1.1 Premier fondement de l’ancrage : les distances

Comme nous l’avons déjà précisé, notre vision de l’ancrage en tant que processus long impose la prise en compte de la décision de localisation comme partie intégrante du processus.

1.1.1 Rappel de quelques modèles historiques de localisation

Von Thünen (1783-1850) est généralement présenté comme l’initiateur d’une explication des localisations par les distances au marché (Fujita et Thisse, 2003). Son modèle repose sur deux hypothèses principales qui sont l’uniformité de l’espace et la localisation du marché sous forme d’un point central. Le coût de transport des produits (pour Von Thünen, il s’agit de productions agricoles) est proportionnel à la distance entre la zone de production et le marché. Le coût foncier, la rente de situation du propriétaire terrien, est déterminée par le coût que le producteur est en mesure d’assumer.

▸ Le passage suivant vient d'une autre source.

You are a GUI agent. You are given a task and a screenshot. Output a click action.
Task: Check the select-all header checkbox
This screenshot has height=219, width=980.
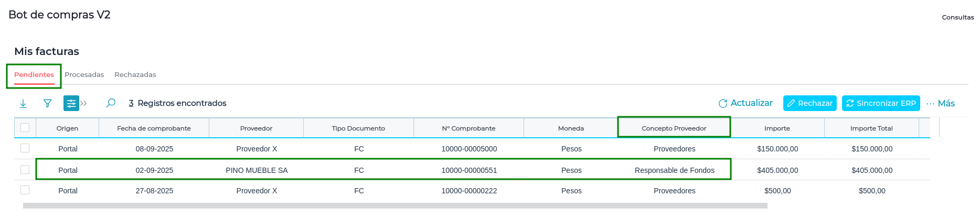click(x=25, y=128)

L’approche de Weber (1868-1958) reprend la même logique mais en s’attachant au coût de transport des inputs et outputs dans un cadre industriel (Weber, 1929). La localisation est le point d’équilibre qui minimise les coûts d’approvisionnement entre deux points d’extraction de matières premières et un point de marché.

Un plus grand réalisme est apporté à ces modèles avec l’abandon de l’hypothèse d’un point de marché unique. Christaller (1893-1969) et Lösch (1906-1945) retiennent l’idée d’une répartition de la population dans l’espace (Kaddouri, 2000 ; Mérenne-Schoumaker, 2002). Les points de distribution des biens sont localisés de façon équidistante. Lösch ne raisonne plus comme Weber en cherchant à minimiser les coûts de production mais en s’efforçant de maximiser les profits obtenus par un contact avec le plus grand nombre possible de consommateurs. Il est entendu que les consommateurs sont maximisateurs et sont attirés par les produits supportant les coûts de transport moindres. Reilly propose pour sa part une modélisation des zones de chalandise en définissant des points de rupture multiples qui prennent en compte la localisation des autres points de distribution d’un produit et la localisation des populations (Baray, 2002).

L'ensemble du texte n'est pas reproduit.